Salute
Blitz nei vigneti durante la vendemmia, lavoratori in nero e maxi sanzioni: «Paga da 50 euro al giorno per lavorare in vigna»
Nei vigneti apuani scattano le sanzioni per oltre 30mila euro: nel mirino dei carabinieri del Nil un’azienda con sede operativa nel Pistoiese che lavorava in appalto conto terzi
MASSA. La vendemmia entra nel mirino dei controlli contro il lavoro irregolare. I Carabinieri del Nucleo ispettorato del lavoro (Nil) di Massa Carrara hanno intensificato l’attività ispettiva nel comparto agricolo proprio in concomitanza con la stagione della raccolta dell’uva, concentrando le verifiche soprattutto nelle zone del Candia e del Mirteto.
Il blitz
L’operazione, condotta nell’ambito dei servizi di controllo del territorio e di tutela della legalità nei rapporti di lavoro, è stata preceduta da una serie di servizi di osservazione. I militari hanno monitorato in particolare il transito dei furgoni utilizzati per accompagnare i lavoratori nei vigneti e recuperarli al termine della giornata.
Complessivamente sono state controllate 39 persone. Particolare attenzione è stata riservata a un’azienda agricola che opera in regime di appalto conto terzi e ha sede operativa in provincia di Pistoia, gestita da un cittadino di nazionalità pakistana.
Al momento dell’ispezione, i Carabinieri hanno trovato otto lavoratori extracomunitari impegnati nella raccolta dell’uva. Dagli accertamenti è emerso che sette di loro erano impiegati completamente “in nero”, quindi senza una regolare copertura contrattuale. I lavoratori provenivano dalle province di Firenze e Pistoia e venivano prelevati ogni giorno dal titolare dell’azienda per essere accompagnati nei vigneti della zona apuana.
La paga da 50 euro
Secondo quanto accertato, la paga pattuita per le prestazioni ammontava a 50 euro al giorno. La verifica ha fatto emergere un quadro di irregolarità che ha portato i militari a contestare sanzioni amministrative per un importo complessivo di 33.400 euro.

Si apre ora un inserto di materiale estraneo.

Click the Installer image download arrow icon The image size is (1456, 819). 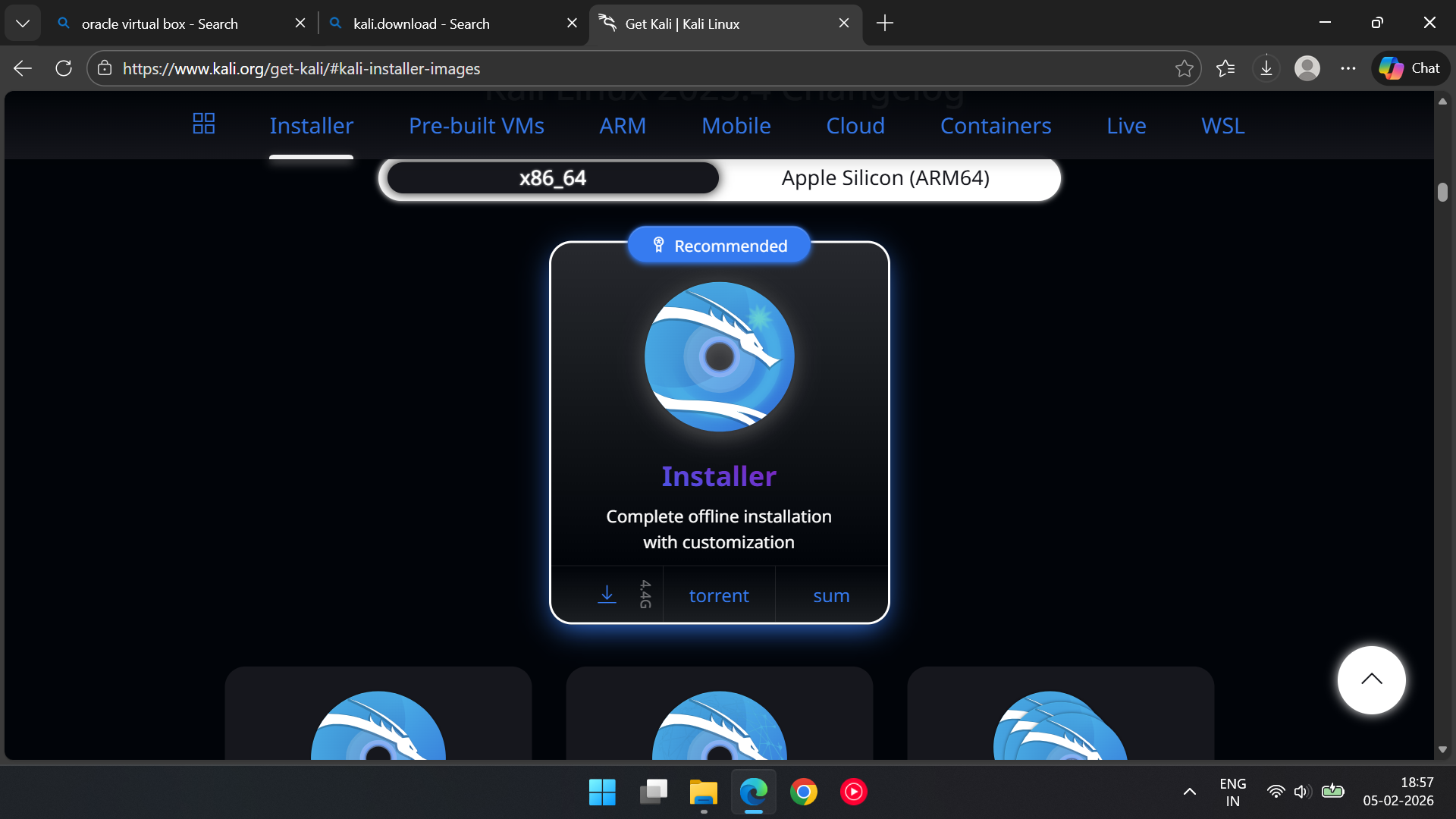pyautogui.click(x=607, y=595)
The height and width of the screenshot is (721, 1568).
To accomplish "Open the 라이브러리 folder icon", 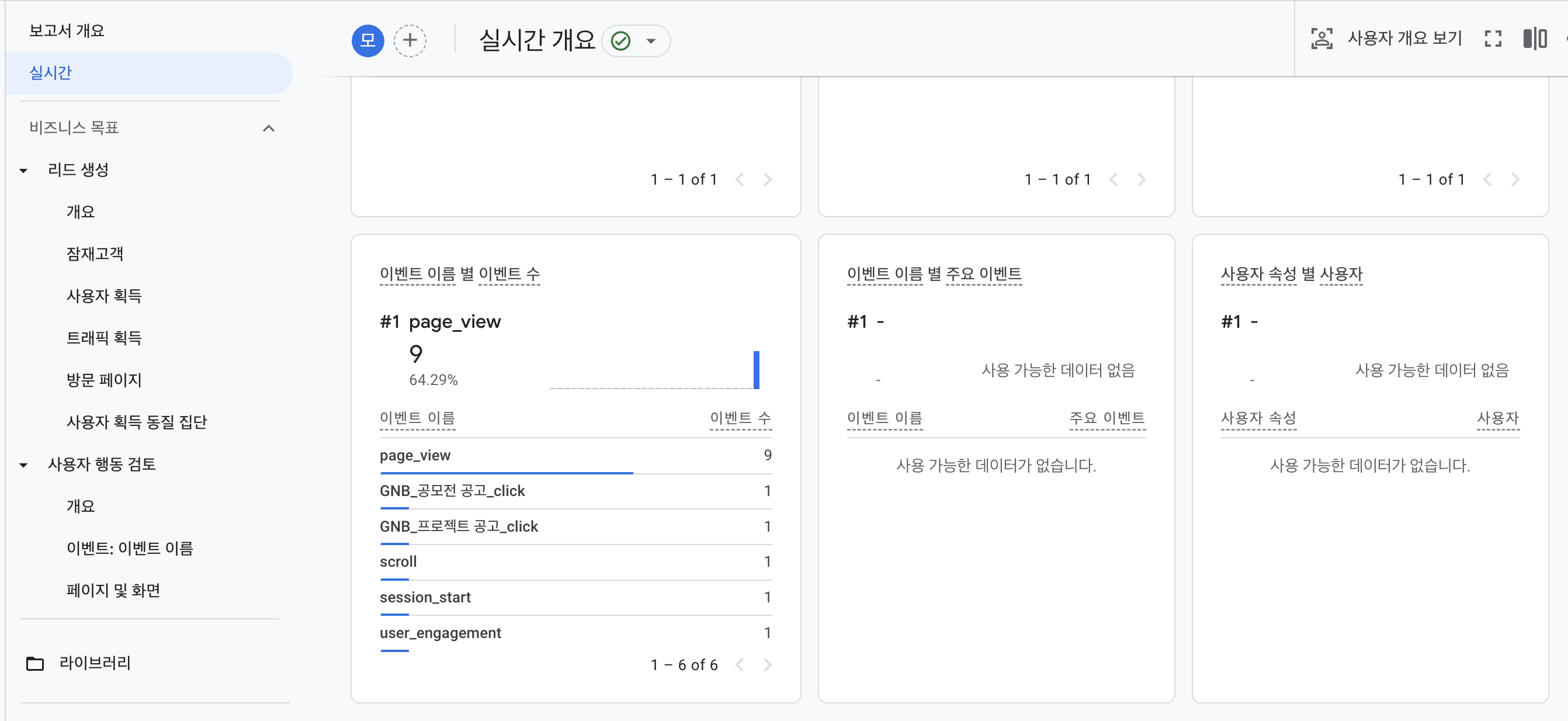I will pos(35,663).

L’intervento si inserisce nell’attività di vigilanza che il Nucleo Ispettorato del Lavoro di Massa Carrara porta avanti sul territorio per contrastare il lavoro irregolare nel settore agricolo. I controlli assumono un rilievo particolare in una zona come quella del Candia, dove in questi giorni è in corso la vendemmia. L’obiettivo dichiarato dall’Arma è verificare il rispetto delle norme sul lavoro e tutelare la dignità dei lavoratori.
I controlli costanti
L’attività dei Carabinieri del Nil proseguirà con controlli costanti sul territorio, anche nel corso della stagione della vendemmia. Il contrasto al lavoro “in nero” rappresenta infatti una tutela concreta per chi viene impiegato senza le necessarie garanzie, ma anche uno strumento per impedire che le imprese che rispettano le regole siano penalizzate da forme di concorrenza sleale.
Su otto lavoratori presenti, dunque, sette sono risultati completamente privi di contratto, mentre le sanzioni contestate hanno raggiunto complessivamente i 33.400 euro. Un intervento che riporta l’attenzione sulla necessità di garantire regolarità e tutele anche nella raccolta stagionale.